[Dataset excerpts]
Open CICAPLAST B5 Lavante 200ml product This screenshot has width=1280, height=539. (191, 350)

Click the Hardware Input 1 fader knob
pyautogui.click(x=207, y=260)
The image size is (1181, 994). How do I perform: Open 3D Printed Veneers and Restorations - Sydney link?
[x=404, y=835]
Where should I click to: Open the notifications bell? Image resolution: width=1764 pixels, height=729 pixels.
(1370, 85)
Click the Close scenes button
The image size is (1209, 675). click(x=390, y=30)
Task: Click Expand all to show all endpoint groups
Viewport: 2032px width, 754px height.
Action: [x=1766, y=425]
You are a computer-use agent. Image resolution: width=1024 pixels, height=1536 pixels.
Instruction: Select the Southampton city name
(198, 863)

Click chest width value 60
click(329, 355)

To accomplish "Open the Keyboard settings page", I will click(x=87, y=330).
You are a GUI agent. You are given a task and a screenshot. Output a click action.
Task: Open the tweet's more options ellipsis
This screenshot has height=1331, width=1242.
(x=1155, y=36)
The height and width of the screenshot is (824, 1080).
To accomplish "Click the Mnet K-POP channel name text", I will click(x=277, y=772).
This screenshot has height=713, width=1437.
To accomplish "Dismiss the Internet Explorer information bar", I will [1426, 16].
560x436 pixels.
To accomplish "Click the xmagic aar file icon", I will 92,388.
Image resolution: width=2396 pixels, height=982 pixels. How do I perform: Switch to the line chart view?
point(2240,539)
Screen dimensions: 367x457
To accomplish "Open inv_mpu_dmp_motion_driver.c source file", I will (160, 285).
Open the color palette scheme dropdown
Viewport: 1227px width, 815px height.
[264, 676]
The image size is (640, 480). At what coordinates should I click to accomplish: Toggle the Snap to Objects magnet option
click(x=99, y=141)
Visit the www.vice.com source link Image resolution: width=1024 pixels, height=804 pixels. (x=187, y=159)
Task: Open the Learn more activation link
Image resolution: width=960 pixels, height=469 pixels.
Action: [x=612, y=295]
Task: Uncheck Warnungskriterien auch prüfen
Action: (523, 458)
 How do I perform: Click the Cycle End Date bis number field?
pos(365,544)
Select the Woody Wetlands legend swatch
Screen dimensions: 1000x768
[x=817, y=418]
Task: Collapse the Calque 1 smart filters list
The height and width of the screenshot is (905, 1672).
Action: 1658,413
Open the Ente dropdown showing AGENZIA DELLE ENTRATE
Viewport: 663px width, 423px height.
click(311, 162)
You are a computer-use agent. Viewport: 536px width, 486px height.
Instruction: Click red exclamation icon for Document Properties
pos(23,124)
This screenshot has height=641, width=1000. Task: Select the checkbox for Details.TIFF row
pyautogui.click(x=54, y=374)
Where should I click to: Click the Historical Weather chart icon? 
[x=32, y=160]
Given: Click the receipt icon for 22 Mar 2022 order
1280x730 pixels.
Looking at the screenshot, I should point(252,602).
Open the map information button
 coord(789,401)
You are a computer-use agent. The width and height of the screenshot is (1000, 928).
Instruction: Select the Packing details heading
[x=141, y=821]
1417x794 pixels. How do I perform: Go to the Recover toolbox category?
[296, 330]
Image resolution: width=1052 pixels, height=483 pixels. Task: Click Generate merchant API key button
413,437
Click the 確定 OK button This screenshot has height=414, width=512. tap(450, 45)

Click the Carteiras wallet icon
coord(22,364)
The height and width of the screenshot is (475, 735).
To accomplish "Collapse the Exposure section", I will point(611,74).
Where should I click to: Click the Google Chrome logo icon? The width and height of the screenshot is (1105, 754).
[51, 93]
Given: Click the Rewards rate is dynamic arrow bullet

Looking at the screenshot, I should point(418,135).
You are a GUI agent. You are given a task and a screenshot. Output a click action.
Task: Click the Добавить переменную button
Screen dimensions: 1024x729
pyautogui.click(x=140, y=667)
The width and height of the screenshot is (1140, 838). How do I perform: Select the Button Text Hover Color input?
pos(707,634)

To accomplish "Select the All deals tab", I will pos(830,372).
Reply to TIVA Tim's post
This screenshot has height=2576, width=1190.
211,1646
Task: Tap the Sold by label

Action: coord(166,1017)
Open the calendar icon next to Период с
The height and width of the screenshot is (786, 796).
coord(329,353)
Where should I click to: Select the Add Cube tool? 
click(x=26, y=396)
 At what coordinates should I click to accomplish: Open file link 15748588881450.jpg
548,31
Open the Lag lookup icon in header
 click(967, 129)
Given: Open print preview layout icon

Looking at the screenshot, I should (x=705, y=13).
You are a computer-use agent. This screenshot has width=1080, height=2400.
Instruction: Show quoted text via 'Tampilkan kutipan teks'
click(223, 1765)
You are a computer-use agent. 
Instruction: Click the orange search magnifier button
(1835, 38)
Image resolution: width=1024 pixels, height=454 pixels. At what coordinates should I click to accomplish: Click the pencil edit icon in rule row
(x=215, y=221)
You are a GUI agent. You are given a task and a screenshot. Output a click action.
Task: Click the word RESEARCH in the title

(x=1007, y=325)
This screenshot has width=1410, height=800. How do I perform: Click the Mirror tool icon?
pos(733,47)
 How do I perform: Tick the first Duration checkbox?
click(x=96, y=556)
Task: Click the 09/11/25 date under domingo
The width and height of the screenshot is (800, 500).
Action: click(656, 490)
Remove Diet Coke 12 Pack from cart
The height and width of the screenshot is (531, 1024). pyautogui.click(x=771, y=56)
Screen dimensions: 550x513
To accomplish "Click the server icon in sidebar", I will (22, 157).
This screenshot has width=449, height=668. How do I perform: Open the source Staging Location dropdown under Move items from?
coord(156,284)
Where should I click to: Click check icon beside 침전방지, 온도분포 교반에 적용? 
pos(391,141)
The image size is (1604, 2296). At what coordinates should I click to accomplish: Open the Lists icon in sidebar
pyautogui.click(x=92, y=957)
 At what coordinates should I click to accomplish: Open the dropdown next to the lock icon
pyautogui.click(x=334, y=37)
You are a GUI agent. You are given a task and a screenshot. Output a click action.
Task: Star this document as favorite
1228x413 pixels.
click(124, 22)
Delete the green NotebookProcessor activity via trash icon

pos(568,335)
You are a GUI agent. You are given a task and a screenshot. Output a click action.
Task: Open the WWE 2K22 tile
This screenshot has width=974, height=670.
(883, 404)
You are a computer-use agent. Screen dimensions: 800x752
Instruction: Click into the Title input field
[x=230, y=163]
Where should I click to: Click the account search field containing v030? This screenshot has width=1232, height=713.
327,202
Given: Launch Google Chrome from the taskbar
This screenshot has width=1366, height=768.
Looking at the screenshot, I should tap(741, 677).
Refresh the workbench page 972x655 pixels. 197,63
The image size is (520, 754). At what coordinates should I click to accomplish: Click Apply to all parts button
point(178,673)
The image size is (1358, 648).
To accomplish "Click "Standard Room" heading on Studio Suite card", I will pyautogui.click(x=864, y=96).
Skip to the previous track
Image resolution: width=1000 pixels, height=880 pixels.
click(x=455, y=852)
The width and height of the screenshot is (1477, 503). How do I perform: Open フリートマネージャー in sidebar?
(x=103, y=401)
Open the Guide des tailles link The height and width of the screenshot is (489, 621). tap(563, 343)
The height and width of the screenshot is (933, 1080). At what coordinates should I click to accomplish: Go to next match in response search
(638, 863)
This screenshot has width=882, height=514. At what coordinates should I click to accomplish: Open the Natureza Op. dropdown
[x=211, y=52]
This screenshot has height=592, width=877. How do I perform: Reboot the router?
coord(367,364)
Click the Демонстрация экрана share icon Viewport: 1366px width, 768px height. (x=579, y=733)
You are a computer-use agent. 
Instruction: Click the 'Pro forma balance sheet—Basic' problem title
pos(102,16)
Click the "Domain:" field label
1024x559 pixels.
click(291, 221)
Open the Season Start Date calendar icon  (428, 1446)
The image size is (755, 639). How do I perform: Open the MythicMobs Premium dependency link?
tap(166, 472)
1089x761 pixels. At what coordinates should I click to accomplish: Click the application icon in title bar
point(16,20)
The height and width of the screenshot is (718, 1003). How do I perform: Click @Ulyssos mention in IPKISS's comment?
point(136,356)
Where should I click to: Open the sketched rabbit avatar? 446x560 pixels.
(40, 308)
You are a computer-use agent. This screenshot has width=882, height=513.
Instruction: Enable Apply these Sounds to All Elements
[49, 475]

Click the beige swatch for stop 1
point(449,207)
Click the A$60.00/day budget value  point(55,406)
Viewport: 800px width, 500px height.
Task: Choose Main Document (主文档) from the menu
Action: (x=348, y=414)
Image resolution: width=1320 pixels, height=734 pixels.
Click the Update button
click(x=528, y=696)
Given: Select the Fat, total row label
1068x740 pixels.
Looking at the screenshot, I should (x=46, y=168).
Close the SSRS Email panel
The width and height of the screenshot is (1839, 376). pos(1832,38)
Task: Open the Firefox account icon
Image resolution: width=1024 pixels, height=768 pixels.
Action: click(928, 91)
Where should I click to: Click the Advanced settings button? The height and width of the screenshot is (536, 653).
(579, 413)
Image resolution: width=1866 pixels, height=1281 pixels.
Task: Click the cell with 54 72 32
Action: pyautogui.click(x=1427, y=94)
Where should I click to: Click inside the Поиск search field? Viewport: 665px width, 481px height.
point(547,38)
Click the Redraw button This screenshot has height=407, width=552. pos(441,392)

# WHAT IS NEEDED
Within the data above, filter for lines containing the word "calendar" and copy each one.

# ANSWER TO THE EXERCISE
Open the calendar icon next to Период с
Open the Season Start Date calendar icon  (428, 1446)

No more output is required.